I purchased three curtains for $8. Each curtain was 6X9 for a total of 162 square foot of canvas fabric. That comes to about five cents per square foot. The strap for the bag was woven from a cotton yarn my mother-in-law gave to me when I started weaving. The tassels were made from threads pulled from the material. Not counting the cost of the thread used to sew this project together it appears it cost about 30~40 cents to make. The curtains were also lined with light weight cotton slightly thinner than an average bed sheet. I haven't planned on a use for the lining yet.
I didn't really have a pattern to work with. I compared the size of the bag in the images to the size of the wearers hand. I used that as my reference and created a paper template. When I looked at myself in the mirror with my paper bag it looked about right so I used that as my template.
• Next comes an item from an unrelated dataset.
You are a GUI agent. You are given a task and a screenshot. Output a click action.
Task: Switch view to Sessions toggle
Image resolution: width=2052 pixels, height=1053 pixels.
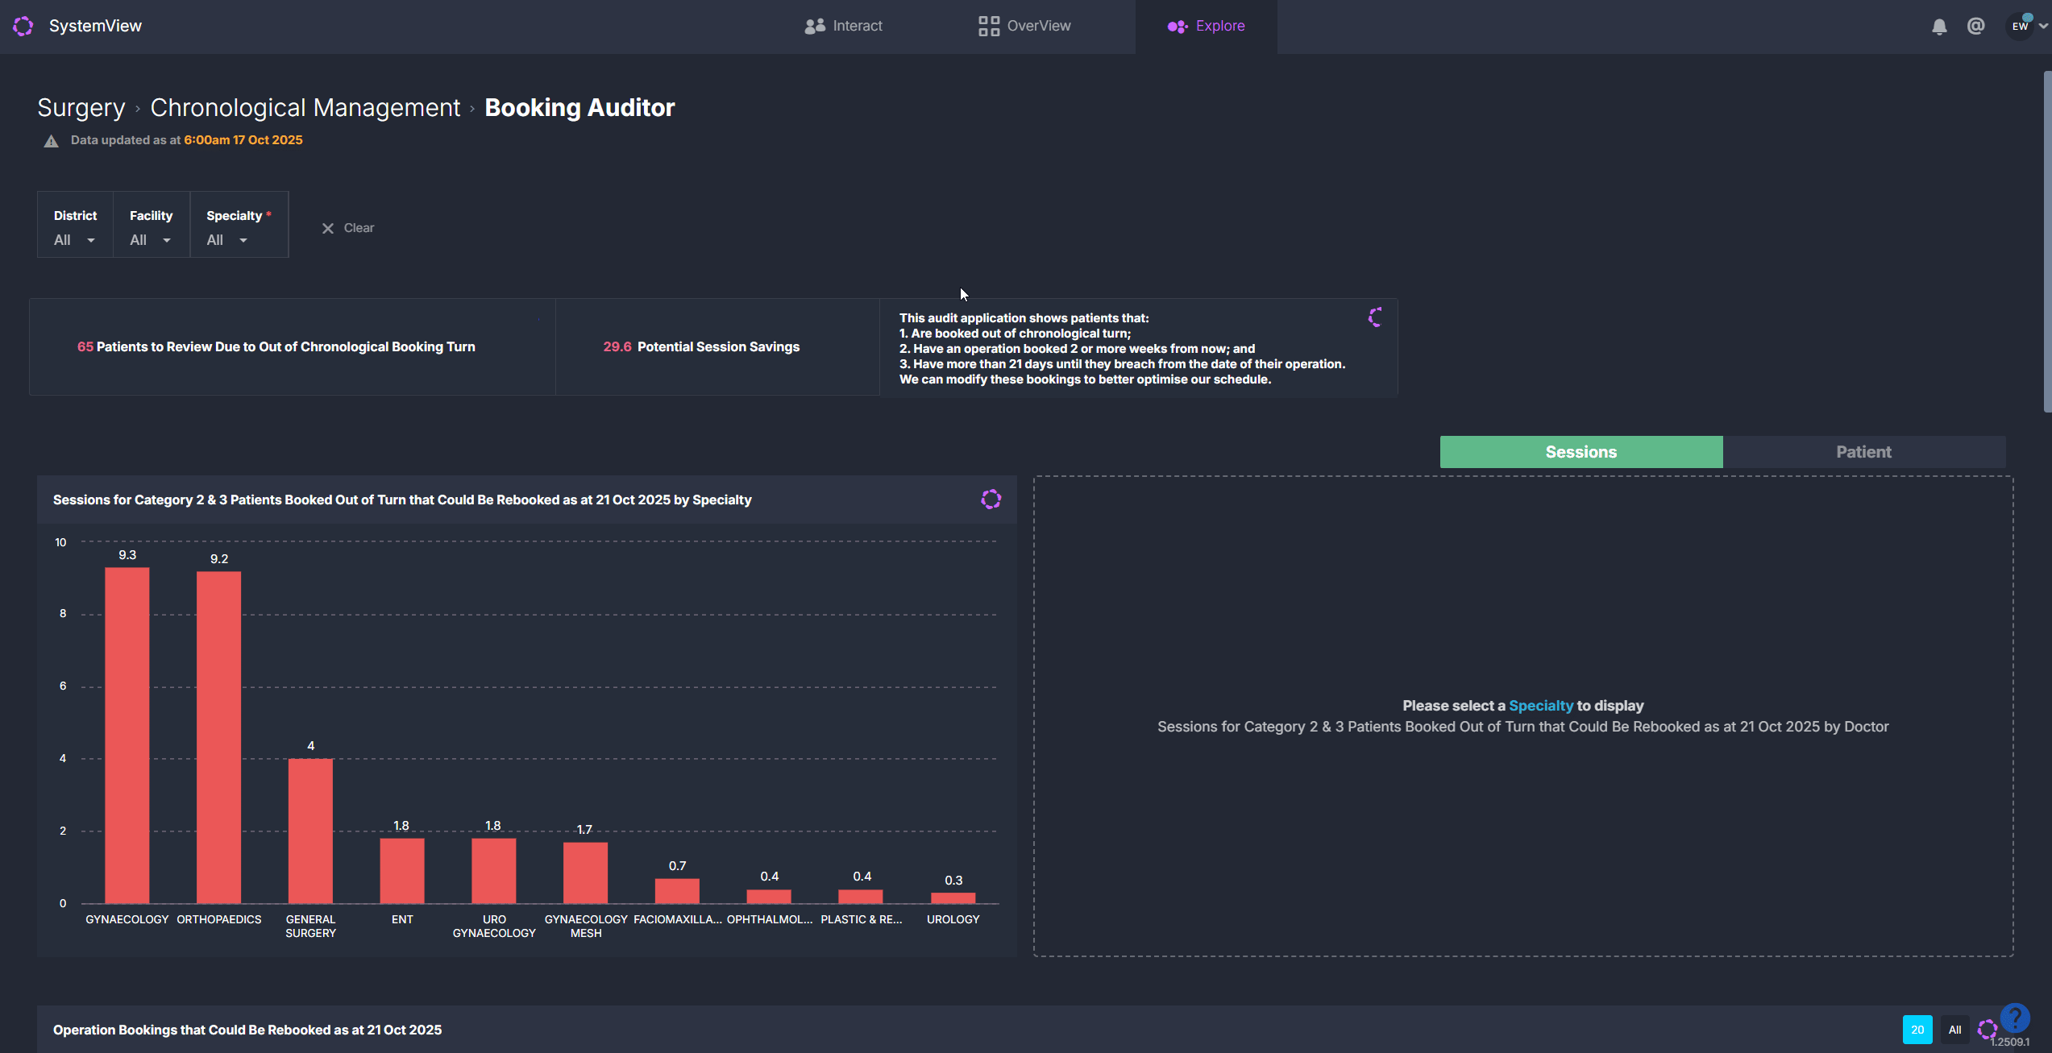tap(1581, 452)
The bag was hand sewn using cotton thread.
I have created tunics before and there is nothing spectacular about them. The new ones I created were slightly different in size. I fitted the sleeves a little tighter and trimmed the cuff and collar of two of them.
Linen tunic, wool trim.
Wool fabric and wool trim.
I found some lovely wool from Salvation Army. Not many people know that thrift stores sell raw fabric as well as used clothing. There is a section in my local store which has material on hangers and sometimes still on the bolt. I purchase 6 yards of this lovely thick wool fabric. I also purchase four yards of the lovely blue wool you see in the tunic above.
Now comes the real head scratcher that this post was intended to focus on. I found the following images in the Morgan Bible although I had never seen a pattern for them. I reached out to some A&S groups I'm in for advice how to construct one.
My issue was regarding surcoats for men.
I came accross images of what appear to be men wearing surcoats with slits in the front so that the wearer can either don the sleeves or let them hang. I don't recall seeing anyone in the SCA do this sort of thing for the time period 1150~1250.
Here are a set of images from the Morgan Bible:
I couldn't seem to tell exactly how to construct the location of the slit.
I had two theories:
A) Simply fail to attach the sleeve and leave the front of the sleeve free or
B) Cut a separate slit slightly to the front of the side seam.
The image above has a few examples along with the basic tunic pattern I have used before. Some seem to have the sleeves only attached at the top, others seem to have only a small slit in the front.
Well without any real pattern to go by I proceeded to make three or four mock-ups from old bed sheets.
After a few mock-ups I decided to head back to the source. I found these two images on the same page of the Morgan Bible and I believe they are both supposed to represent the same person. It seemed to me that the sleeves are worn on in one image and off in the other but for the same man. From this image I am leaning towards having them attached as normal in the back and fully open in the front along the seam line.
I did mock-ups for both Option A and B above. I ended up with three mock-ups for option A.
The third version is what you see here. The shaping of the opening and slightly wider sleeve opening made the finished mock-up fit better and drape the way I wanted over my "non-medieval" shape.
The finished garment doesn't drape quite the same as the bed sheet version obviously. The wool is thicker than the bed sheet, but also, I lined the coat with linen. I expect to use this as my coat on cold weather days. With a linen shirt, wool or linen tunic and this surcoat along with a cape I expect to be warm even in the midst of winter.